Passenger safety priority at Clark airport—CIAC

THE STATE-run Clark International Airport Corp. (CIAC) on Monday assured the public of stringent safety and security measures being implemented at the Clark International Airport (CRK) in view of last week’s flight diversions from the Ninoy Aquino International Airport (NAIA).

“Clark airport is able and ready to accommodate at least 30 aircraft should there be flight diversions especially at the onset of the rainy season, as we have ample facilities and aircraft parking slots, hotel accommodations, transportation services, and emergency and technical services,” Alexander Cauguiran, President and CEO of CIAC, said.

Last week, 11 flights were delayed or diverted to Clark after the runway at the NAIA was temporarily shut down for several hours to give way to emergency repairs of a large pothole at runway 06-24.

Cauguiran added the airport’s engineering and security personnel are directed to work overtime in preparation for the Asean Summit in November, some of its related meetings will be held in Clark.

In a related development, security measures are also currently being undertaken to discourage the proliferation of informal settlers at the Clark Civil Aviation Complex (CCAC) who raise farm-produced crops.

Cauguiran said the present CIAC board members approved the replacement of Cerberus Security in November last year, the past management’s security force at the CCAC, due to “lapse in security,” referring to the unregulated access of unauthorized persons to the CCAC area.

“Under this administration, we have established tougher security measures to control informal settlers and heighten security efforts,” Cauguiran added.

The informal settlers, most of them farmers, have been occupying the Clark area even before the Clark Freeport Zone was built.

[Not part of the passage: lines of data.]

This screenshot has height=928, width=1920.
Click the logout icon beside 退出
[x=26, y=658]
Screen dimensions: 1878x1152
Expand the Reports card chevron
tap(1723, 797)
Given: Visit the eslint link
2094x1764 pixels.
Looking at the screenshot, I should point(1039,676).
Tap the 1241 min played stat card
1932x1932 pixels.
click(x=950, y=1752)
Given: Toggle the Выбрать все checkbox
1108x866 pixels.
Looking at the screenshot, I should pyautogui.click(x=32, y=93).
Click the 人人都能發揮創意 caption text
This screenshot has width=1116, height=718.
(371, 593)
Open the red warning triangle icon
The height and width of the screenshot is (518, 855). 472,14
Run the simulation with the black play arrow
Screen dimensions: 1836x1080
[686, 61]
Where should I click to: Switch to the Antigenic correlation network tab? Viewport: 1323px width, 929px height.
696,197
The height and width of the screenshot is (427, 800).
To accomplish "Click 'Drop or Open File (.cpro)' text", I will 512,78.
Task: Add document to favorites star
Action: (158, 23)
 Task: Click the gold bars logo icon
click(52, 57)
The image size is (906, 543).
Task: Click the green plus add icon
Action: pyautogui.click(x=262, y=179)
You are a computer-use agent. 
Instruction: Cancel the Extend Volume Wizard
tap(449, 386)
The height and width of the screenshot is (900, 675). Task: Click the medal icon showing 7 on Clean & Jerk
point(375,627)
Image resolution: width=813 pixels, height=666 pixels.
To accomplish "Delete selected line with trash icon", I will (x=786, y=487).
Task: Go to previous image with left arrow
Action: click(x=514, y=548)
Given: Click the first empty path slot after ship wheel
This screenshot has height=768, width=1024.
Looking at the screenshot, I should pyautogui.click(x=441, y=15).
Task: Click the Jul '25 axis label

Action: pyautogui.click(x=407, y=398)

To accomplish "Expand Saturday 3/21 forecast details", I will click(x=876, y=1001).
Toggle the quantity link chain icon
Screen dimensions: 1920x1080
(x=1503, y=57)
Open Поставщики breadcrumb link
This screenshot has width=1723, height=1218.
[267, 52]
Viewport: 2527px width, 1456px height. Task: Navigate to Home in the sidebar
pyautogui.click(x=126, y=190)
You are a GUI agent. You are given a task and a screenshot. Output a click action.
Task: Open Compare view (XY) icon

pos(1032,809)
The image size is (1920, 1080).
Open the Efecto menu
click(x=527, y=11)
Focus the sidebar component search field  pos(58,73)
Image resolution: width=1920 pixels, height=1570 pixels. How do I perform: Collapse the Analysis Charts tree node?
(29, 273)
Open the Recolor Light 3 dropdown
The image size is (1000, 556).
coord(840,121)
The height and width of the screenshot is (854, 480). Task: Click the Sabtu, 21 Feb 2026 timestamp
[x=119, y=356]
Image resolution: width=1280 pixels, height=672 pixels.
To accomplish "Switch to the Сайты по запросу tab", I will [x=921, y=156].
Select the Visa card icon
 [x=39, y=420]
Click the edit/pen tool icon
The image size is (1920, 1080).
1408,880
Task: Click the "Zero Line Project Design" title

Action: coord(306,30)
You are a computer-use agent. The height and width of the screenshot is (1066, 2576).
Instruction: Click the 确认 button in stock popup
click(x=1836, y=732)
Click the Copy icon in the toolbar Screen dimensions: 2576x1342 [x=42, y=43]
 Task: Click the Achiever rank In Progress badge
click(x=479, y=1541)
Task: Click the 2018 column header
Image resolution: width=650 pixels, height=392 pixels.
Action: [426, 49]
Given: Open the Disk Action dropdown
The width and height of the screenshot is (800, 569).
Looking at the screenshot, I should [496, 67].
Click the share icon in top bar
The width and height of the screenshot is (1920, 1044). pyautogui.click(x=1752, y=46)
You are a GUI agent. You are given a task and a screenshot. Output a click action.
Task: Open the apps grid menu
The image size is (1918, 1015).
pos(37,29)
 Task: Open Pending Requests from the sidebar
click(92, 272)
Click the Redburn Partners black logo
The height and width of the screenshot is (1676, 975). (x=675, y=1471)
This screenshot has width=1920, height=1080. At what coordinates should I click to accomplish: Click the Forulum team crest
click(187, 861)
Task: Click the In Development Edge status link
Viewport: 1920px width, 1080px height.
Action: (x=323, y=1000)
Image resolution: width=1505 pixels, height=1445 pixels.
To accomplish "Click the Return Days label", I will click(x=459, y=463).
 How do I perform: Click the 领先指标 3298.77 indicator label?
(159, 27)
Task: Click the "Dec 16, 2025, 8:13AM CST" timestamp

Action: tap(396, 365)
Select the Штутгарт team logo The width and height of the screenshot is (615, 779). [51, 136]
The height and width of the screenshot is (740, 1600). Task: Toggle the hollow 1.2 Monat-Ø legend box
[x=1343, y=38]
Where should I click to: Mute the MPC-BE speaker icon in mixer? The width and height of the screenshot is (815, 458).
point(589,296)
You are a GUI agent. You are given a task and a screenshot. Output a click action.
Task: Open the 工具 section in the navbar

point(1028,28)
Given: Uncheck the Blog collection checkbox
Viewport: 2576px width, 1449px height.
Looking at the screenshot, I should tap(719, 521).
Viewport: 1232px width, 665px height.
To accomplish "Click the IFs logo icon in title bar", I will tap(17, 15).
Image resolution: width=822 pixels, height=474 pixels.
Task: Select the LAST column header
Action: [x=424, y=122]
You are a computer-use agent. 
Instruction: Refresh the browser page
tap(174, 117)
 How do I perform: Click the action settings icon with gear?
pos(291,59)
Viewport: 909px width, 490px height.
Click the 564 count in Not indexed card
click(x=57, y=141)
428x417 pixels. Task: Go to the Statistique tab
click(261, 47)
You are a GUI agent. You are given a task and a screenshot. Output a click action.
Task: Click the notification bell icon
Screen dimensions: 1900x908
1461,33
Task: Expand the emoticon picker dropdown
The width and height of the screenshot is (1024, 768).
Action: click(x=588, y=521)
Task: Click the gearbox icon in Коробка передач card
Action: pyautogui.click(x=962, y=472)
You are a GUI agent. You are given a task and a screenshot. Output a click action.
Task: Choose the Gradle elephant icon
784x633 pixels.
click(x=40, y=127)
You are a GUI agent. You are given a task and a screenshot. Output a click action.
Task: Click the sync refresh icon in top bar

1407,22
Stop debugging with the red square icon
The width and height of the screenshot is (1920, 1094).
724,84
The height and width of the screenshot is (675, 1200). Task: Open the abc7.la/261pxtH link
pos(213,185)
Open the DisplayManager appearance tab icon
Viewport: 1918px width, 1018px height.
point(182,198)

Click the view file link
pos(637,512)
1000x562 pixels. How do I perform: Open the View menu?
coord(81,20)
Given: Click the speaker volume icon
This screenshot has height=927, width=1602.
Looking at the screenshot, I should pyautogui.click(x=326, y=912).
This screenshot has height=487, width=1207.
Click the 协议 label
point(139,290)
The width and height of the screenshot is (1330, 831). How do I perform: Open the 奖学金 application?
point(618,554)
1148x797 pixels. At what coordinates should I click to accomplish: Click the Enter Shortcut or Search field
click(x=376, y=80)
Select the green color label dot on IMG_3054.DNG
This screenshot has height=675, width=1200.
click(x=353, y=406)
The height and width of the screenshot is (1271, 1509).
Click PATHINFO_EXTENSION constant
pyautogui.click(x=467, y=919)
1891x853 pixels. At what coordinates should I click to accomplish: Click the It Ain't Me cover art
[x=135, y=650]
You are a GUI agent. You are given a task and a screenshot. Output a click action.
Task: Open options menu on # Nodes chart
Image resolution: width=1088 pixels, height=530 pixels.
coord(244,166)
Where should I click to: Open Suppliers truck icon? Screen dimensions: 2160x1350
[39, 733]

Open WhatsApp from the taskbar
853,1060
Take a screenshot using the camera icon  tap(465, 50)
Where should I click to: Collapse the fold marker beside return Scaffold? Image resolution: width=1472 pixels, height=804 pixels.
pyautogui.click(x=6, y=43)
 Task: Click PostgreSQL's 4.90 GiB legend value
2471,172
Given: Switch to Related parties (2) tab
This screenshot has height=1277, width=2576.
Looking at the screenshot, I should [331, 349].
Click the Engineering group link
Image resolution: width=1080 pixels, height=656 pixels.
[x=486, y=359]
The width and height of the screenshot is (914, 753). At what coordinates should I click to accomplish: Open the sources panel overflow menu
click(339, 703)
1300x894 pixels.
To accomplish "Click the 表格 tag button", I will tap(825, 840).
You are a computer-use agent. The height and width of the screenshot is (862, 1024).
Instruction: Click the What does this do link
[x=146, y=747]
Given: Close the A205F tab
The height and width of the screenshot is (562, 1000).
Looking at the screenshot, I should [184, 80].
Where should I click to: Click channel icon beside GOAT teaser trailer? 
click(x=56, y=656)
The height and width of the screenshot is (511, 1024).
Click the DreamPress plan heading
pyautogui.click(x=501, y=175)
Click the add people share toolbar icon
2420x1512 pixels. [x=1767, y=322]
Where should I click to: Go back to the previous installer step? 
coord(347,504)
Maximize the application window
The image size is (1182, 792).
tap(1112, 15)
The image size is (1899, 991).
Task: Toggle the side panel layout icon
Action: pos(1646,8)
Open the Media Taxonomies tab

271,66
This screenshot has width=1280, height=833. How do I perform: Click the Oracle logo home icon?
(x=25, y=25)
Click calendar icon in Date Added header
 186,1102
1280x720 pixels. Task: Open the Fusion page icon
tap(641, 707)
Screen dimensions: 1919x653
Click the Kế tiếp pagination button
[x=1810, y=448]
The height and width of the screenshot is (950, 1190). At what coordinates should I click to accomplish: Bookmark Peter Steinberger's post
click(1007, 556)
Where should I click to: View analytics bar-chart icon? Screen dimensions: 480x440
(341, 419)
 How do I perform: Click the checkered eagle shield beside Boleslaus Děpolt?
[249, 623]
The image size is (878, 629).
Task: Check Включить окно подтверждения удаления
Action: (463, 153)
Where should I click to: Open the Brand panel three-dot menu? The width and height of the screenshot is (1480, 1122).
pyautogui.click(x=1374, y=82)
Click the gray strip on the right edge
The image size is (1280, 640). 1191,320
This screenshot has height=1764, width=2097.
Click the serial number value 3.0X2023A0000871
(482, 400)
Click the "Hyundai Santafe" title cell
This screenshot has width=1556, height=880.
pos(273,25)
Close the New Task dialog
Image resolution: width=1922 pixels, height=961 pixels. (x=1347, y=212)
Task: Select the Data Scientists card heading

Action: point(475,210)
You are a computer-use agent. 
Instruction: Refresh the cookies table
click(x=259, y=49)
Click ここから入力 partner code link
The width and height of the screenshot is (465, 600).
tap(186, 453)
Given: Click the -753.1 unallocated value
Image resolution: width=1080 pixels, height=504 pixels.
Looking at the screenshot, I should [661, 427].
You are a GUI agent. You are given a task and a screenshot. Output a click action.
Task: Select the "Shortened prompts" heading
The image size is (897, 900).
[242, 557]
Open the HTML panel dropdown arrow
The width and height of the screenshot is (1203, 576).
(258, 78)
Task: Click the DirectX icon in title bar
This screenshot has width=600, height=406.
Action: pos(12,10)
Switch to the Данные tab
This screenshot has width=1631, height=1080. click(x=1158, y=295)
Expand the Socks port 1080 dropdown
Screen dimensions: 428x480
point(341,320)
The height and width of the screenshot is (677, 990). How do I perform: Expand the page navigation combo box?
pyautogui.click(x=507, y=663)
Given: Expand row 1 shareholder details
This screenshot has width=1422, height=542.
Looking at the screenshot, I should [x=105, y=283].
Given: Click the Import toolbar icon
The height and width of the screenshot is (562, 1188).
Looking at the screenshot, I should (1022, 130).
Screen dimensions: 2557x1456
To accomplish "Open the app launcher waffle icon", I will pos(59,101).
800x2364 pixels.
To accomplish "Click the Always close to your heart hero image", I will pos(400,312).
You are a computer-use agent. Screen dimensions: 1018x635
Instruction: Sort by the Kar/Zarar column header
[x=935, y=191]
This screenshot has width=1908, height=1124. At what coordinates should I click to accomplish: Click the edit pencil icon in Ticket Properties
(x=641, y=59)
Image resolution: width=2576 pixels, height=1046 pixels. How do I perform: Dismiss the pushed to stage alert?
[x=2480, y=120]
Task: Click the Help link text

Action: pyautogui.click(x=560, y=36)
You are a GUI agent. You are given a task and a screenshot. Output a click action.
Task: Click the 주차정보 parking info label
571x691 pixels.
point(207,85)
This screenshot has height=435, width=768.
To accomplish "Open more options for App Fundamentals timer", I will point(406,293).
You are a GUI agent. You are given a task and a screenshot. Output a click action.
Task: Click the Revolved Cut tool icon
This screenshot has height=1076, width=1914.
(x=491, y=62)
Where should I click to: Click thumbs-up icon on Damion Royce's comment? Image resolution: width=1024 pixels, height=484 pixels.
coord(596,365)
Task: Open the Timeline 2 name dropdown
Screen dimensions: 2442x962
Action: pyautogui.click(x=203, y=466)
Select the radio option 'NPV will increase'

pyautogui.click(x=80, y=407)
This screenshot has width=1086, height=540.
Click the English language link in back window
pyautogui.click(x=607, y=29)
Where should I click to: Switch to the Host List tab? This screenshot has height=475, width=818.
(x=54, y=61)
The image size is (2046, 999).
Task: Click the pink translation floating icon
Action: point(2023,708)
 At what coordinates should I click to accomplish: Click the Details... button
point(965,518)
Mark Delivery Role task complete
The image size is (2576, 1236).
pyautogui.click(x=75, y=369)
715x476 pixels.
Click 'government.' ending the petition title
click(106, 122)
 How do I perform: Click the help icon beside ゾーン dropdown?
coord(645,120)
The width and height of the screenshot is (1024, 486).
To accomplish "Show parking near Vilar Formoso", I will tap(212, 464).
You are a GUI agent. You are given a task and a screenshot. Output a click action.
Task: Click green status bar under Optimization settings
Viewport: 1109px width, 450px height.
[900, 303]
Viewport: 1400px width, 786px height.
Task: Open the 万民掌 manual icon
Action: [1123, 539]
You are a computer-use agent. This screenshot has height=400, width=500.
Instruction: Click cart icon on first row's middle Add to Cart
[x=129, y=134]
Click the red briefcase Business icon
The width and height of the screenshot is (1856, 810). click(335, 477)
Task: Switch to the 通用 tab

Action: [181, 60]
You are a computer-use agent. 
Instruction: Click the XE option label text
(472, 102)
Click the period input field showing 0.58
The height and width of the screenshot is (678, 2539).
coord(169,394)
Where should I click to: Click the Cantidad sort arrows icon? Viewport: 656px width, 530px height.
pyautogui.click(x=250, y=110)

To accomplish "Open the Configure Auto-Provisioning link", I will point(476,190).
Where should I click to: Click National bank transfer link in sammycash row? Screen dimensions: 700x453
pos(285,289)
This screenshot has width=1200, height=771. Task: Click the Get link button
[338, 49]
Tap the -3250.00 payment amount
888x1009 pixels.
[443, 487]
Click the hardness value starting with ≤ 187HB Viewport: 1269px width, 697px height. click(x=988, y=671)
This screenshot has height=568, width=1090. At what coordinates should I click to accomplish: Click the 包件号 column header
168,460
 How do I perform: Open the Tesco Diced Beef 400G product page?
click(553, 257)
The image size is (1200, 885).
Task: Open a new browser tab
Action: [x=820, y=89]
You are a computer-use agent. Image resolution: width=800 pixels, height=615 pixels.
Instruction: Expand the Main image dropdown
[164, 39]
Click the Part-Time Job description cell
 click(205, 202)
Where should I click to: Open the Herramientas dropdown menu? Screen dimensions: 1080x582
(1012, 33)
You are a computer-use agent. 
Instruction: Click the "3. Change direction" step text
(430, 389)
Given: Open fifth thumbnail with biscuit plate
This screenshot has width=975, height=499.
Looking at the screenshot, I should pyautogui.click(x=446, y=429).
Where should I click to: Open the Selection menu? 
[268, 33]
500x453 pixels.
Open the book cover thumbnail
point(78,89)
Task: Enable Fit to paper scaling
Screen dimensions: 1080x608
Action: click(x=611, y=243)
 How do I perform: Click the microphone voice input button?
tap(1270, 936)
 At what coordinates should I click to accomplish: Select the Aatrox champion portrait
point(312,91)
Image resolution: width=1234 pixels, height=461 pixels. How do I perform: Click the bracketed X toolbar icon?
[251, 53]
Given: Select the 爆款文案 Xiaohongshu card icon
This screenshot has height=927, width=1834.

Apart from the ongoing census and other social preparation activities to compensate the settlers, Cauguiran said he has directed the CIAC security personnel to prohibit settlers from bringing in agriculture inputs such as rice and corn seeds which lure in birds, equipment and other farm implement to prevent any incidence of bird strikes.

“CRK’s safety measures are pursuant to the international and national safety regulations. The more flights we have (at Clark), the higher the probability of bird strikes happening, that is why we have to control informal settlers and farming activities in the surrounding areas,” Cauguiran said.

The airport logged in a total of 6,205 international and domestic flights with 950,732 passengers for local and foreign routes in 2016.

In its 2016 Annual Audit Report, the Commission on Audit (COA) urged CIAC management “to continue being a good steward in developing, operating, managing and maintaining the Clark Civil Aviation Complex as mandated by EO 716.”

Clark airport has a Wildlife Hazard Management Plan which targets the upgrading of technology and equipment, including ultrasonic emissions, laser bird deterrent system, motorized reflectors, and wildlife control vehicles effectively used in international airports worldwide.

“From 2010 up to the present when flights have increased, there are no reported incidents of major and disruptive aircraft damage due to reported bird strikes at Clark,” Cauguiran said.

Cauguiran added CRK’s domestic and international flights were increased in only the first quarter of this year. CRK serviced 950,732 passengers in 2016, and this year, CRK is projecting to service approximately 1.5 million passengers by end of 2017.